The current OpenAI compatible format should not support Explicit caching. What about implicit caching?
Hi @jy_z , Welcome to the forum.
Currently implicit context caching is not supported in OpenAI compatible, though it can be submitted as a feature request.
Thanks
I just tested with the following bash shell script:
#!/bin/bash
# --- Configuration ---
API_ENDPOINT="https://generativelanguage.googleapis.com/v1beta/openai/chat/completions" # Replace with the actual endpoint (e.g., from Google AI Studio, a third-party provider, etc.)

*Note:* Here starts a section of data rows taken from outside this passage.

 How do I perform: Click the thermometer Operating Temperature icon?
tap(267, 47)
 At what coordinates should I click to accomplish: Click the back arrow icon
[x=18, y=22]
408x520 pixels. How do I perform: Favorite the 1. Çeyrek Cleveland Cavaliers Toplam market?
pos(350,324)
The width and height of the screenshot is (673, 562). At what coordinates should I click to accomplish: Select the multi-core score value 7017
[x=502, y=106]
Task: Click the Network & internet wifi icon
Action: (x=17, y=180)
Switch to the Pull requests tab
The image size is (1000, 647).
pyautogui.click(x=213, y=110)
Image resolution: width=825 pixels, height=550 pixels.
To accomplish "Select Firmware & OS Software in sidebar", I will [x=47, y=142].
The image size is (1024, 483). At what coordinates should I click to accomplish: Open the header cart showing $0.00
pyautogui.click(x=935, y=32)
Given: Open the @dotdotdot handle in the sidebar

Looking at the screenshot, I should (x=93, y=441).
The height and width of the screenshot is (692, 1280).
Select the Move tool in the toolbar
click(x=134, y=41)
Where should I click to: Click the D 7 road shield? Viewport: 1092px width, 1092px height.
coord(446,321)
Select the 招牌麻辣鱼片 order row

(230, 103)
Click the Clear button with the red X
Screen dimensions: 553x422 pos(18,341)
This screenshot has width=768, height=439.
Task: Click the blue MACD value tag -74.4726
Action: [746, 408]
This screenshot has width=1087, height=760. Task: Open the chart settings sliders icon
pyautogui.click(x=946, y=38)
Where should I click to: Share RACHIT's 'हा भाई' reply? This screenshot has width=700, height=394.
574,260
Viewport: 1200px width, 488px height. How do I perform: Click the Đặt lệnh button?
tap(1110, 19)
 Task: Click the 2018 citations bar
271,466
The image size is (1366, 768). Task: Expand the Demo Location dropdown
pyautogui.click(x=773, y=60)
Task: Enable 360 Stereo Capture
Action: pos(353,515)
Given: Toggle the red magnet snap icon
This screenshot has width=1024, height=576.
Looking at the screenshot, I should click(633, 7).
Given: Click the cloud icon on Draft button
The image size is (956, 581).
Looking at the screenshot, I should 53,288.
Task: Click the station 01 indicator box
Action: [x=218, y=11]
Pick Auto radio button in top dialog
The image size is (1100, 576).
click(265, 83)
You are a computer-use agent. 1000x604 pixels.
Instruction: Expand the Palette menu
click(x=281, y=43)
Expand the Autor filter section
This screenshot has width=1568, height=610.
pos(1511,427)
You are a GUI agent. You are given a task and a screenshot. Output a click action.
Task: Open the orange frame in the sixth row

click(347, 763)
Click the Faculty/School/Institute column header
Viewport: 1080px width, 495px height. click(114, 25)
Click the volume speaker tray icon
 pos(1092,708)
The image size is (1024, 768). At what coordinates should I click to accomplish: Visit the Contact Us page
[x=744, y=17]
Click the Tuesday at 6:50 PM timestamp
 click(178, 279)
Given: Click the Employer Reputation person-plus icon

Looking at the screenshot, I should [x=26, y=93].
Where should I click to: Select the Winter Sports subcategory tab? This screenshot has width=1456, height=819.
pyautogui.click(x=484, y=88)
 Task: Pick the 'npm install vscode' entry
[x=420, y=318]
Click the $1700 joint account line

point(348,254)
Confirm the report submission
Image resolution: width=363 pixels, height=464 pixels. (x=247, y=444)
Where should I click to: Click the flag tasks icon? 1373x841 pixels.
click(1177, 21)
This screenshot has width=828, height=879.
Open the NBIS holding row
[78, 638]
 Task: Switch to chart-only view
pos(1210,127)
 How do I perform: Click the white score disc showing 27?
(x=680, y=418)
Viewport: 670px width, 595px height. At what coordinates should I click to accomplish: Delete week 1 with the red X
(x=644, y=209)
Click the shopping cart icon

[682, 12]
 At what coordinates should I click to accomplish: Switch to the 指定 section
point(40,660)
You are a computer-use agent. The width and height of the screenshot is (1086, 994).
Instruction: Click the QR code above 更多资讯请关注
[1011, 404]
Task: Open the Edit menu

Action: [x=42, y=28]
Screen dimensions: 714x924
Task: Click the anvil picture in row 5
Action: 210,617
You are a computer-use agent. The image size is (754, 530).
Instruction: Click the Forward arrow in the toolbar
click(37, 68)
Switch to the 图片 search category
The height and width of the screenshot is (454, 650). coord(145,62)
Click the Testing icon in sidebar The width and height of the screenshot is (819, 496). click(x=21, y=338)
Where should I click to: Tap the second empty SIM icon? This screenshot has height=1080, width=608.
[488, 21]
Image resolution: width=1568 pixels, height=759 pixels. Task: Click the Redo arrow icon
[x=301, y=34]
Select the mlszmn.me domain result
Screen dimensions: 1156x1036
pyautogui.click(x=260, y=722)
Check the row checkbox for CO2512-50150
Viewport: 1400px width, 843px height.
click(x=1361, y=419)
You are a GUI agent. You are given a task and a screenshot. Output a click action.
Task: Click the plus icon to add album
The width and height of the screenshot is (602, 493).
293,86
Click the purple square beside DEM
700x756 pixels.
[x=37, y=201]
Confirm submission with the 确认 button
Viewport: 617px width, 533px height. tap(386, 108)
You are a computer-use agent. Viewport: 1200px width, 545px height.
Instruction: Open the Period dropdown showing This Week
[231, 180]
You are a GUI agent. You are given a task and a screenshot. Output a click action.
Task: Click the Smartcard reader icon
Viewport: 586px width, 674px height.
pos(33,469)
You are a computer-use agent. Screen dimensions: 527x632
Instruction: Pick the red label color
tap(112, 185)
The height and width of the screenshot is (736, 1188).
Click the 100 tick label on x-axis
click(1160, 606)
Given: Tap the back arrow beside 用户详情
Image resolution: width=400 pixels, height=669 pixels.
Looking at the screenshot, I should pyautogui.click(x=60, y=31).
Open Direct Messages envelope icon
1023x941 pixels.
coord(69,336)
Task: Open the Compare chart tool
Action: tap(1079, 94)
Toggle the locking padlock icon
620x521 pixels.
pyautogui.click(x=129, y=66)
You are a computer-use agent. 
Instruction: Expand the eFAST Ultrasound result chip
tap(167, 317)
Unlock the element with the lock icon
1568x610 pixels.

API_KEY="Your API Key" # Replace with your actual API key
FILE_PATH="report.md" # Replace with the path to your large text file
MODEL_NAME="gemini-2.5-flash-preview-04-17" # Replace with the specific Gemini 2.5 model name supported by your endpoint
# --- Construct JSON Payload using jq ---
# Reads the file content and embeds it as a string within the JSON
# --- Construct JSON Payload using jq and pipe directly to curl ---
# Uses --rawfile based on your jq --help output
jq -n \
--arg model "$MODEL_NAME" \
--arg user "$1" \
--rawfile file_content "$FILE_PATH" \
'{
"model": $model,
"messages": [
{
"role": "user",
"content": $file_content
},
{
"role": "user",
"content": $user
}
],
"max_tokens": 4096
}' | curl -X POST "$API_ENDPOINT" \
-H "Content-Type: application/json" \
-H "Authorization: Bearer $API_KEY" \
-d @-
The following output of the bash script indicated that it is supported:
{"choices":[{"finish_reason":"stop","index":0,"message":{"content":"Based on the analysis, the report concludes that neither full-time nor part-time entrepreneurship is advisable at this time due to high risks and unfavorable conditions, recommending waiting for a better opportunity.","role":"assistant"}}],"created":1747123256,"model":"gemini-2.5-flash-preview-04-17","object":"chat.completion","usage":{"completion_tokens":44,"prompt_tokens":116482,"prompt_tokens_details":{"cached_tokens":114667},"total_tokens":117488}}
Hey @limcheekin , Thank you for confirming. By the way, did you try the 2.5-pro model? It sometimes seems to have issues with implicit content caching and can be inconsistent.